__Objective__:
Copy the items from the line with "Switch to Provisions" up to and including the line with "This screenshot has height=341, width=606.", changing "unlocks" to "rewards" and leaving everything else the same.

────────────────

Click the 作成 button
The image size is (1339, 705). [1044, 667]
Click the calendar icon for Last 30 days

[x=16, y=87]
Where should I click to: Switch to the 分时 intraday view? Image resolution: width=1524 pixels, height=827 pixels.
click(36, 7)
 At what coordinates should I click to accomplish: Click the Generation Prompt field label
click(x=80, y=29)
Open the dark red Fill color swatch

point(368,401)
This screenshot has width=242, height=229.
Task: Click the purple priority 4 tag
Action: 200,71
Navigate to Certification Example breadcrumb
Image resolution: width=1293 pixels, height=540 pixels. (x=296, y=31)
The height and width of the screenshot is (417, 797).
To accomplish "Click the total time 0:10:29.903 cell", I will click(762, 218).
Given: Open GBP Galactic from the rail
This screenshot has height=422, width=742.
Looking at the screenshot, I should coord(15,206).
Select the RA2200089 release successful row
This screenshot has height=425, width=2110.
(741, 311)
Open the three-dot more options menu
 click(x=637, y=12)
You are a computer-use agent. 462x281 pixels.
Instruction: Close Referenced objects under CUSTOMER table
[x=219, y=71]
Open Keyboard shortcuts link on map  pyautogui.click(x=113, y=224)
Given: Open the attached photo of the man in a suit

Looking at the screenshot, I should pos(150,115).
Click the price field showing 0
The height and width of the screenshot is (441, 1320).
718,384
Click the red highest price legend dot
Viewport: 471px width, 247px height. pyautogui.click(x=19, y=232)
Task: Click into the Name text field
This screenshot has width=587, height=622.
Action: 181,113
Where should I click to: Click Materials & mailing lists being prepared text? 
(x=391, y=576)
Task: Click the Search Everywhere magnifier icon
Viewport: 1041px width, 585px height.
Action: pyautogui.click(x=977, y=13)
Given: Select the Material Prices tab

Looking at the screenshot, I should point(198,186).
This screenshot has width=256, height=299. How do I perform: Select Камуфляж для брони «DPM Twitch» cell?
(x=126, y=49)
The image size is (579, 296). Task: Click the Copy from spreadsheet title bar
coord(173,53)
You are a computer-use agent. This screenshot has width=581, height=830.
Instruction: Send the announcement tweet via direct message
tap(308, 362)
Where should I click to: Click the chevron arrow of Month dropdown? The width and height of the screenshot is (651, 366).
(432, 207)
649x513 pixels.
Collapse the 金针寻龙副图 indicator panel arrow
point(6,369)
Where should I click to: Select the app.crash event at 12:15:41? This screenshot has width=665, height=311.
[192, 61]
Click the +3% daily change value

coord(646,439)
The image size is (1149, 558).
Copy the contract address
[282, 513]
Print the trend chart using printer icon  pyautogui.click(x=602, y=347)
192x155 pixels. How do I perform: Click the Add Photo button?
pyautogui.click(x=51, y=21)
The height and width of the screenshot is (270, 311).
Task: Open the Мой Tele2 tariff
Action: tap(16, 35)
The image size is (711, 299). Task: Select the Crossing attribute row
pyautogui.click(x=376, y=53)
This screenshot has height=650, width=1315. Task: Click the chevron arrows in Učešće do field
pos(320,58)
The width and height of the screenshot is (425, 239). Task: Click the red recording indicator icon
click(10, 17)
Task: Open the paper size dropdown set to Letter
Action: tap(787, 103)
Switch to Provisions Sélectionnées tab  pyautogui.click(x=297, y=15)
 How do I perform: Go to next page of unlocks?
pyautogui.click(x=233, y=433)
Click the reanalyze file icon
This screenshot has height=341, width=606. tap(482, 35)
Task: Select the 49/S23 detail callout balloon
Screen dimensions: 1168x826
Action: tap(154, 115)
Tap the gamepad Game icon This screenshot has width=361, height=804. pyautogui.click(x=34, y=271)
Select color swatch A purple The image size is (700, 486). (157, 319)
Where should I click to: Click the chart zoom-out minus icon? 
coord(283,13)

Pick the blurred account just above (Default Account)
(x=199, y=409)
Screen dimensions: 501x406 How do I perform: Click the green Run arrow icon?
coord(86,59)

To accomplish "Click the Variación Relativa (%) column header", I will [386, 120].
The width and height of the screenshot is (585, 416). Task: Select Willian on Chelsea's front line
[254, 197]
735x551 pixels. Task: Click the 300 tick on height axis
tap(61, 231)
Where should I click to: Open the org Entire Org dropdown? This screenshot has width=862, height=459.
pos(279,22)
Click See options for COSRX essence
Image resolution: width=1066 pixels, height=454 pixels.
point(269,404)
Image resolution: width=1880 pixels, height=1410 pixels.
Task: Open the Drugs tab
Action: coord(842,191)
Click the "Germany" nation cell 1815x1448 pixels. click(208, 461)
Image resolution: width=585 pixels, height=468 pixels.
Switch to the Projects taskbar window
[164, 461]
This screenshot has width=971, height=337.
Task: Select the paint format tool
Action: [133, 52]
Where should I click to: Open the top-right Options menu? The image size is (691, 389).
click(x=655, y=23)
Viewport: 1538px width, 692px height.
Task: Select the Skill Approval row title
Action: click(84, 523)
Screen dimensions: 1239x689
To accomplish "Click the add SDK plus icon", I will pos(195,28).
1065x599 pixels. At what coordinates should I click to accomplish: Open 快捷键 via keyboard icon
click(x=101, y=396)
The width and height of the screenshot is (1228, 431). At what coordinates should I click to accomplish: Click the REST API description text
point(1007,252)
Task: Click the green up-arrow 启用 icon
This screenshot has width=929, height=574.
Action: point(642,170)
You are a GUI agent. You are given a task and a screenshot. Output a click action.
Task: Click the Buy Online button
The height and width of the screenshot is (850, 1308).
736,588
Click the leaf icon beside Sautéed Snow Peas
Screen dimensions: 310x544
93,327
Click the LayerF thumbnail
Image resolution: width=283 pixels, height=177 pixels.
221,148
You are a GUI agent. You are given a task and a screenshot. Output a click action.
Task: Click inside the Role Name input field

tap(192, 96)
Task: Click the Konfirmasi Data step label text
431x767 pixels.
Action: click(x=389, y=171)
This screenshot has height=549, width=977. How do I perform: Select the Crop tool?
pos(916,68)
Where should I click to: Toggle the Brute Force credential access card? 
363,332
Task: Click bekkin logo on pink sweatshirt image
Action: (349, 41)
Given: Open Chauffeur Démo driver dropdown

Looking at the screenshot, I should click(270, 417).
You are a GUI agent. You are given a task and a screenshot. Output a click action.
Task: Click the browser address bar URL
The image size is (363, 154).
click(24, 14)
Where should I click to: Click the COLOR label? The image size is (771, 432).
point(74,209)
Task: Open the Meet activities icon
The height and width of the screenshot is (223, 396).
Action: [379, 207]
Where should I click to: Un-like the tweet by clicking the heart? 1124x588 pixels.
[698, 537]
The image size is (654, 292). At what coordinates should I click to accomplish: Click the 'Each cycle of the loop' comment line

────────────────

__Result of the task__:
Switch to Provisions Sélectionnées tab  pyautogui.click(x=297, y=15)
 How do I perform: Go to next page of rewards?
pyautogui.click(x=233, y=433)
Click the reanalyze file icon
This screenshot has height=341, width=606. tap(482, 35)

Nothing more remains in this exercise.